▸ **Supplied information**
________________________________________

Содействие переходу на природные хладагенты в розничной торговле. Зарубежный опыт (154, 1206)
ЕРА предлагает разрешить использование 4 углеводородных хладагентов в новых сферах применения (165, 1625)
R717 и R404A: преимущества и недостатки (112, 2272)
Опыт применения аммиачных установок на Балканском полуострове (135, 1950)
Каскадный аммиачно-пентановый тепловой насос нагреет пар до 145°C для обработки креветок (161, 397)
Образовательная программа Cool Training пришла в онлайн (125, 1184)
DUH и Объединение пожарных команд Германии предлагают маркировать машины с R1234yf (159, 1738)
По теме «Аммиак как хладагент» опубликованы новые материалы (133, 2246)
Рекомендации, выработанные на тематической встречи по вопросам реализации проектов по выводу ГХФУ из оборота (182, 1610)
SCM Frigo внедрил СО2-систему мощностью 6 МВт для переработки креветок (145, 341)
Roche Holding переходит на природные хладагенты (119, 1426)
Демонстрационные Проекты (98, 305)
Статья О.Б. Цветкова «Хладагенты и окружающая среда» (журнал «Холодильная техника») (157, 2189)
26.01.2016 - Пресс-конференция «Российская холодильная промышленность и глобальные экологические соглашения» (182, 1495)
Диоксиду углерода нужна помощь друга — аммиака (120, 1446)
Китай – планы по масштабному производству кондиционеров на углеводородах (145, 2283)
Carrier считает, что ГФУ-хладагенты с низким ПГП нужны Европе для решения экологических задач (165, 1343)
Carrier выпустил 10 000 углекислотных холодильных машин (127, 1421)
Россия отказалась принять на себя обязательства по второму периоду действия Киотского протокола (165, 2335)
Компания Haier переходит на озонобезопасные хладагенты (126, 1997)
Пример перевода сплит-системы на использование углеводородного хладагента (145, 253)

________________________________________

▸ **Exercise requirements**
Please write out all of the rows above word for word, leaving every line unchanged.

▸ **Answer to the problem**
Содействие переходу на природные хладагенты в розничной торговле. Зарубежный опыт (154, 1206)
ЕРА предлагает разрешить использование 4 углеводородных хладагентов в новых сферах применения (165, 1625)
R717 и R404A: преимущества и недостатки (112, 2272)
Опыт применения аммиачных установок на Балканском полуострове (135, 1950)
Каскадный аммиачно-пентановый тепловой насос нагреет пар до 145°C для обработки креветок (161, 397)
Образовательная программа Cool Training пришла в онлайн (125, 1184)
DUH и Объединение пожарных команд Германии предлагают маркировать машины с R1234yf (159, 1738)
По теме «Аммиак как хладагент» опубликованы новые материалы (133, 2246)
Рекомендации, выработанные на тематической встречи по вопросам реализации проектов по выводу ГХФУ из оборота (182, 1610)
SCM Frigo внедрил СО2-систему мощностью 6 МВт для переработки креветок (145, 341)
Roche Holding переходит на природные хладагенты (119, 1426)
Демонстрационные Проекты (98, 305)
Статья О.Б. Цветкова «Хладагенты и окружающая среда» (журнал «Холодильная техника») (157, 2189)
26.01.2016 - Пресс-конференция «Российская холодильная промышленность и глобальные экологические соглашения» (182, 1495)
Диоксиду углерода нужна помощь друга — аммиака (120, 1446)
Китай – планы по масштабному производству кондиционеров на углеводородах (145, 2283)
Carrier считает, что ГФУ-хладагенты с низким ПГП нужны Европе для решения экологических задач (165, 1343)
Carrier выпустил 10 000 углекислотных холодильных машин (127, 1421)
Россия отказалась принять на себя обязательства по второму периоду действия Киотского протокола (165, 2335)
Компания Haier переходит на озонобезопасные хладагенты (126, 1997)
Пример перевода сплит-системы на использование углеводородного хладагента (145, 253)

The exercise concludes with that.